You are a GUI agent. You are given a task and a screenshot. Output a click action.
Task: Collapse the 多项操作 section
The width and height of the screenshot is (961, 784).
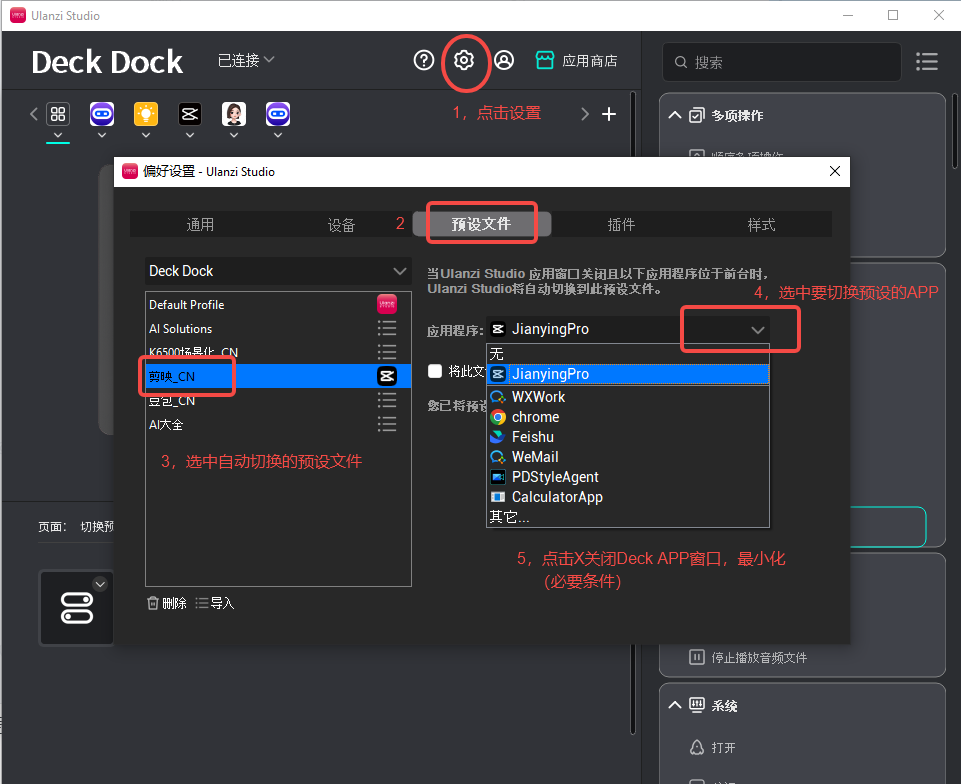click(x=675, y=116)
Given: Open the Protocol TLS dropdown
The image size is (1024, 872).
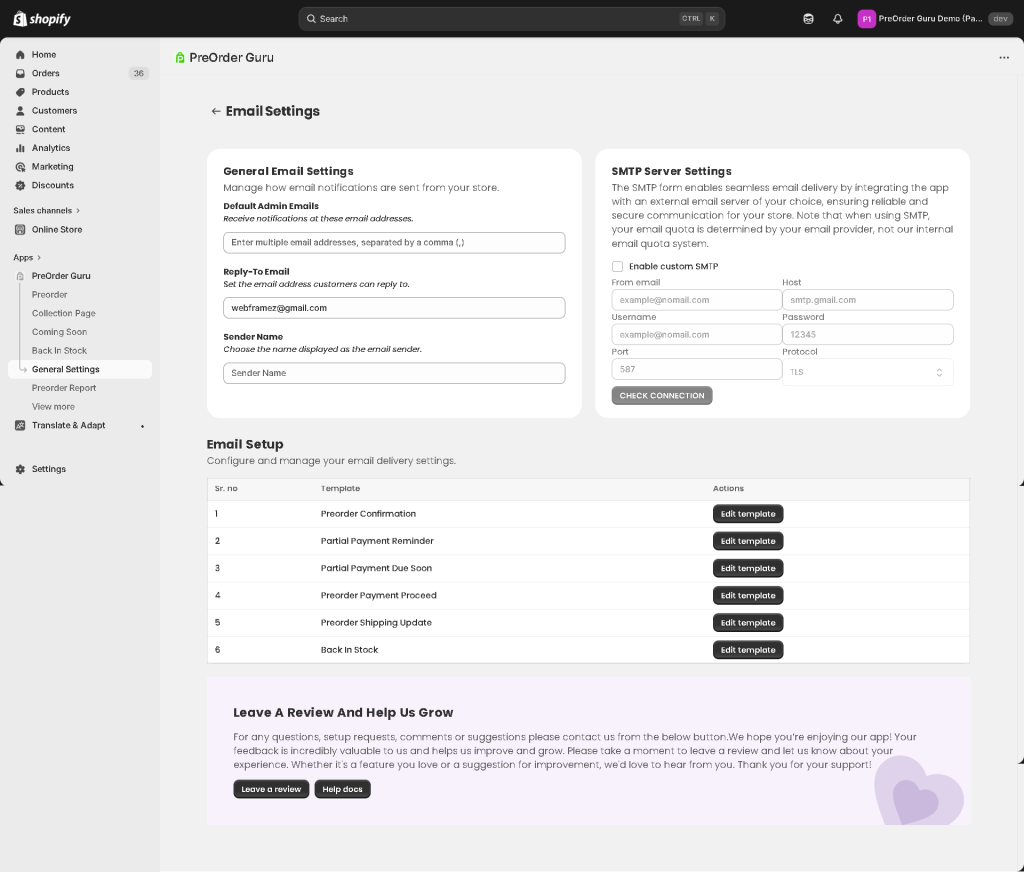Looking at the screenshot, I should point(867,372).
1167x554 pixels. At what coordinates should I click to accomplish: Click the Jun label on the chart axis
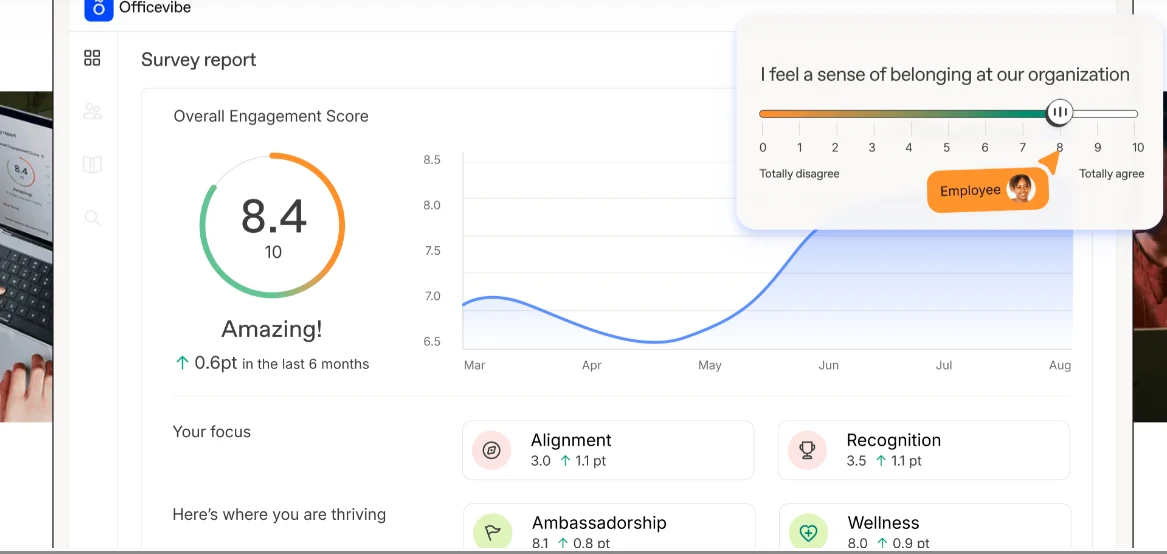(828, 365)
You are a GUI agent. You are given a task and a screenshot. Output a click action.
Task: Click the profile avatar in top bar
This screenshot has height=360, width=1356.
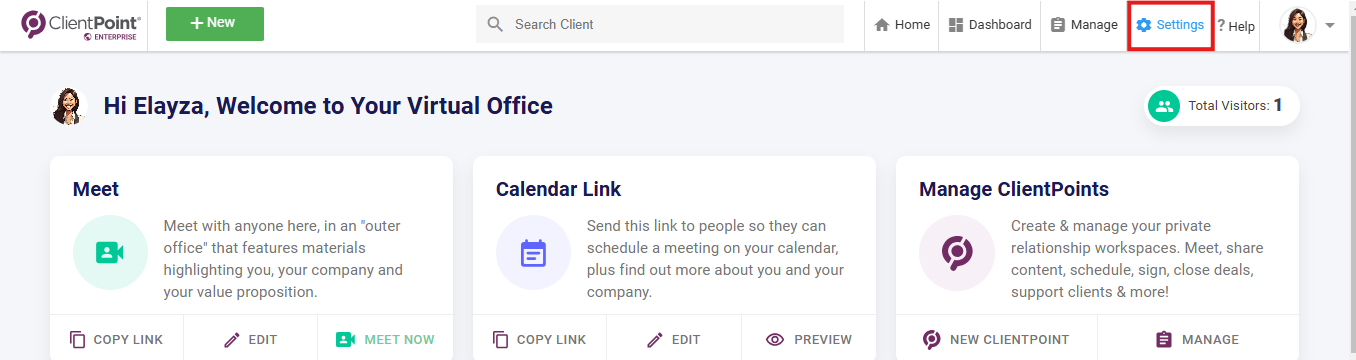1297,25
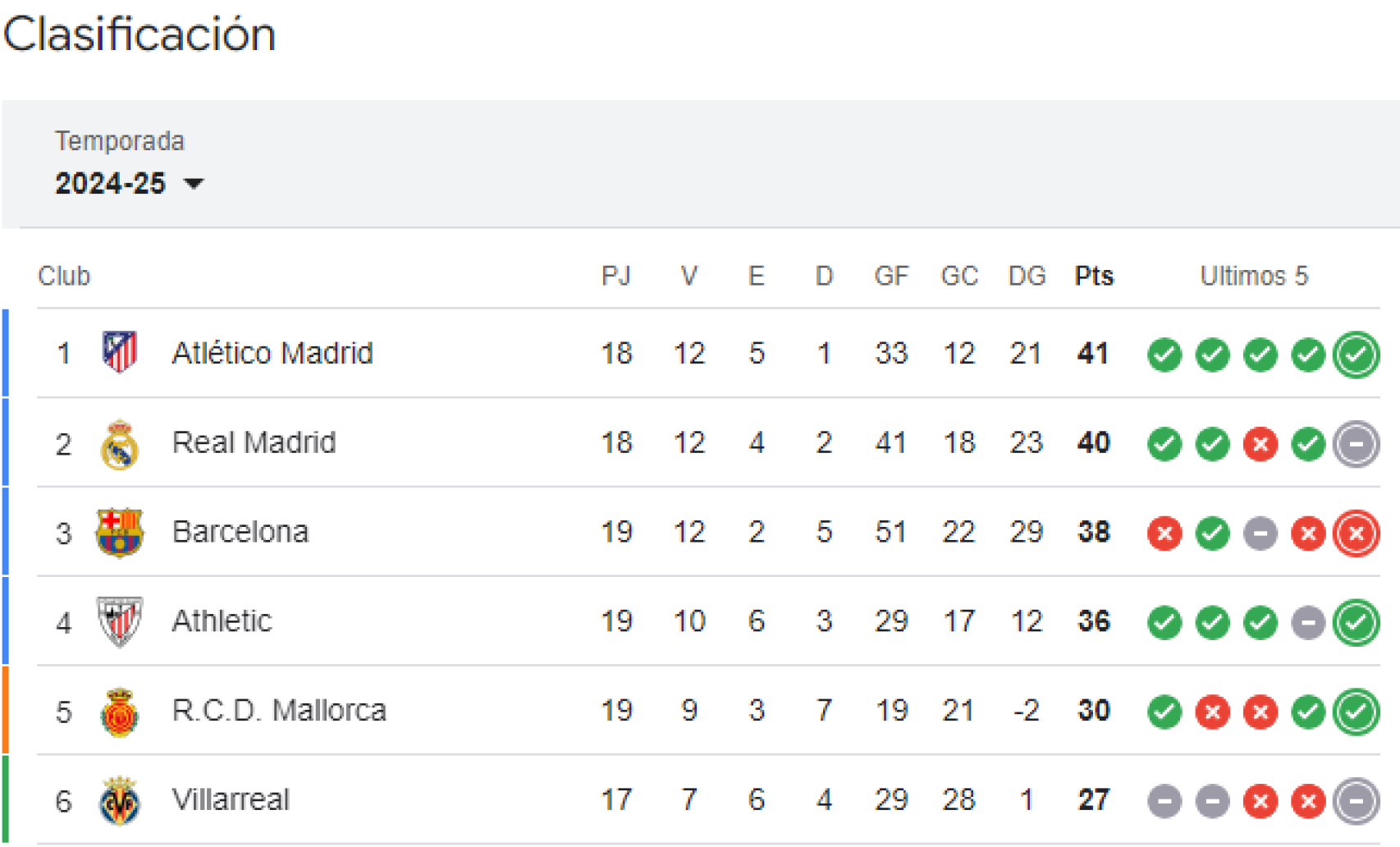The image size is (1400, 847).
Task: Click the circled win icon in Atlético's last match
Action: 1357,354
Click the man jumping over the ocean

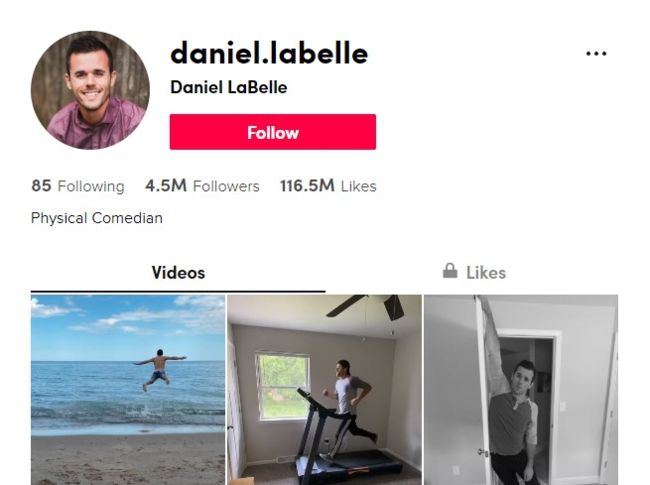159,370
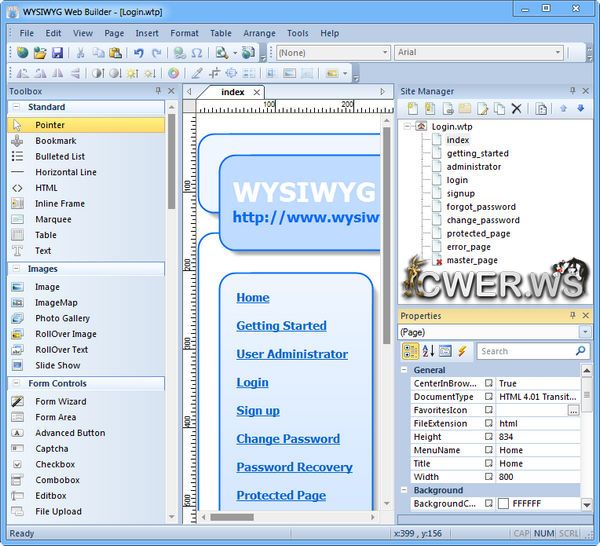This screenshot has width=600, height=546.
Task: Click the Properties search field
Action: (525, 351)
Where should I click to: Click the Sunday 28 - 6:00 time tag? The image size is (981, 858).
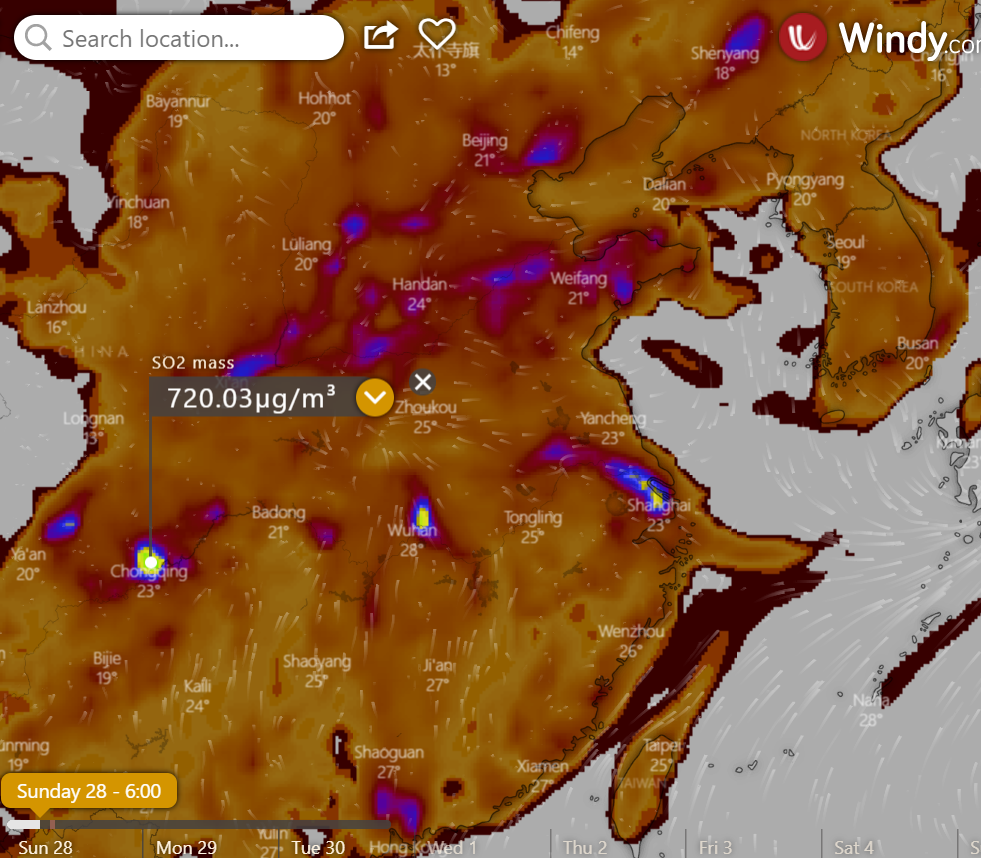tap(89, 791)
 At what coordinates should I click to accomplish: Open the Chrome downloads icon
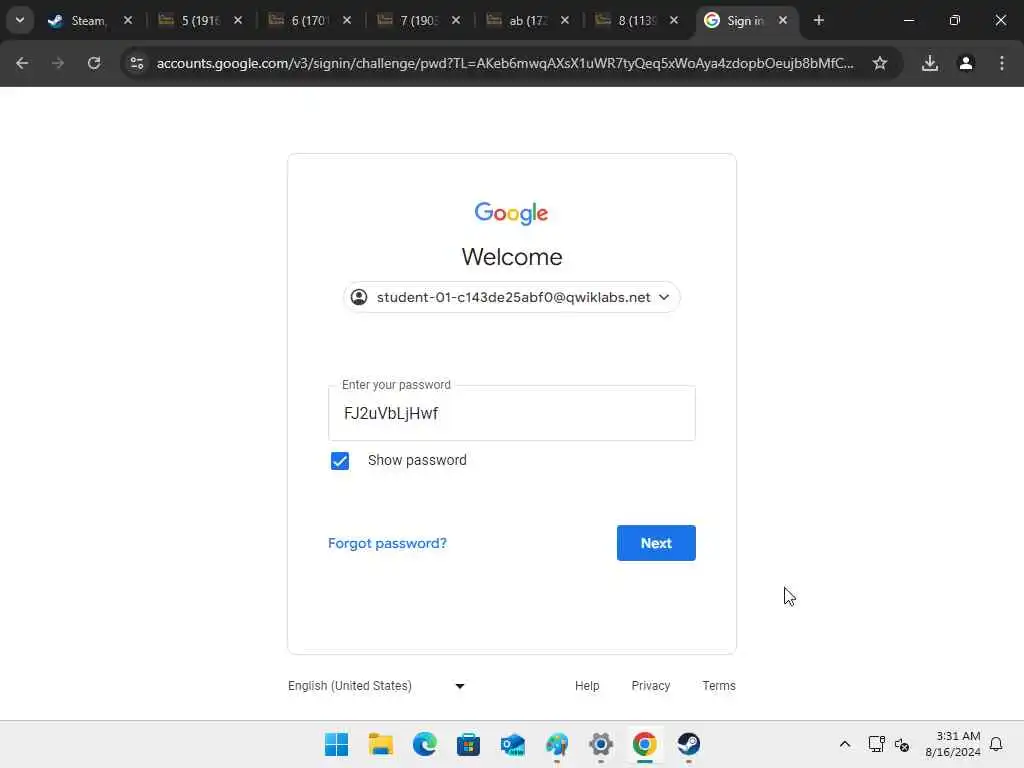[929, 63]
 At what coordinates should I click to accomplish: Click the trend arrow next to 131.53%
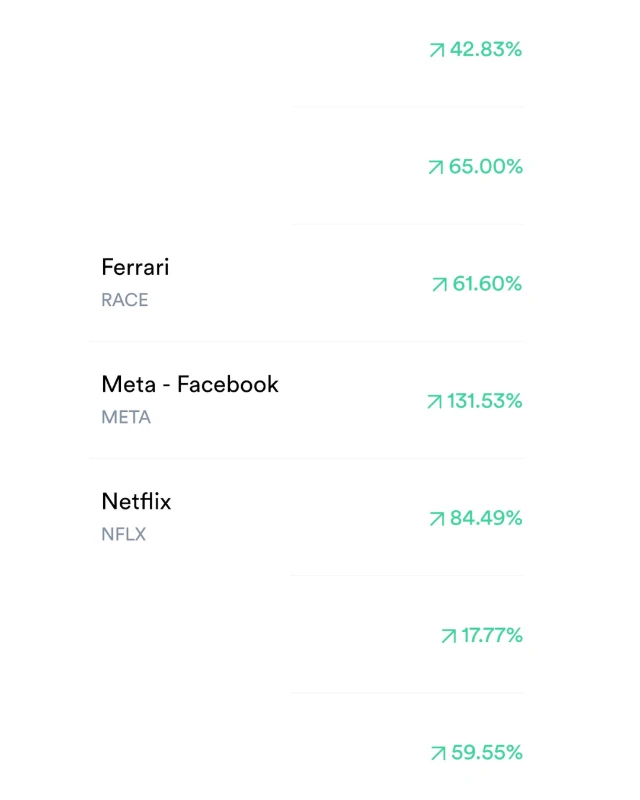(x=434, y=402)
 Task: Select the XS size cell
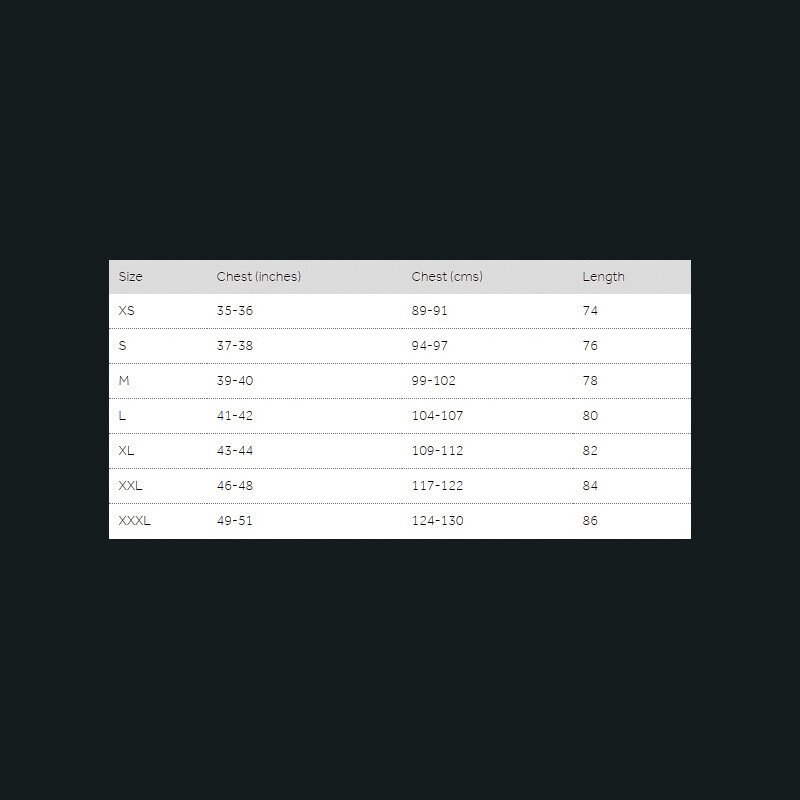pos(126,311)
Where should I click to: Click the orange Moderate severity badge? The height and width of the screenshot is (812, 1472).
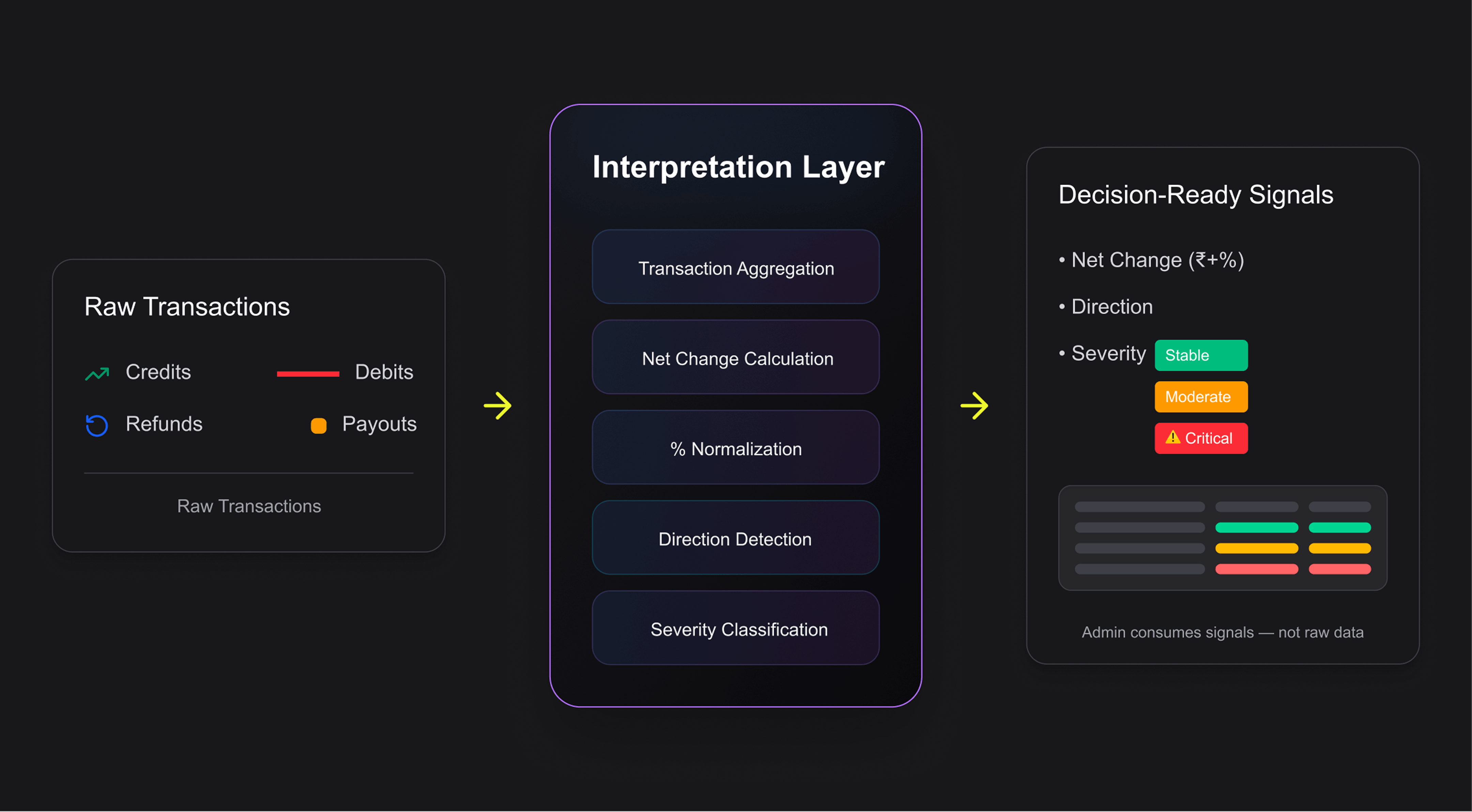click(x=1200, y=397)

==========

Update every row above by replacing "GUI agent" with "screen assistant", leaving everything else unchanged, and omit the pictures from your answer.

You are a screen assistant. You are given a task and a screenshot. Output a click action.
Task: Collapse the 多项操作 section
The width and height of the screenshot is (961, 784).
click(x=675, y=116)
Given: Open the Protocol TLS dropdown
The image size is (1024, 872).
Looking at the screenshot, I should point(867,372).
1167x554 pixels. At what coordinates should I click to accomplish: Click the Jun label on the chart axis
(828, 365)
You are a screen assistant. You are given a task and a screenshot. Output a click action.
Task: Click the profile avatar in top bar
This screenshot has height=360, width=1356.
1297,25
The image size is (1400, 847).
Task: Click the circled win icon in Atlético's last match
Action: 1357,354
Click the man jumping over the ocean

159,370
This screenshot has width=600, height=546.
Task: Click the Properties search field
Action: (525, 351)
Where should I click to: Click the Sunday 28 - 6:00 time tag? The image size is (981, 858).
tap(89, 791)
 At what coordinates should I click to accomplish: Open the Chrome downloads icon
[929, 63]
 At what coordinates should I click to accomplish: Click the trend arrow next to 131.53%
(x=434, y=402)
 Task: Select the XS size cell
pos(126,311)
Where should I click to: Click the orange Moderate severity badge? The height and width of the screenshot is (812, 1472).
click(x=1200, y=397)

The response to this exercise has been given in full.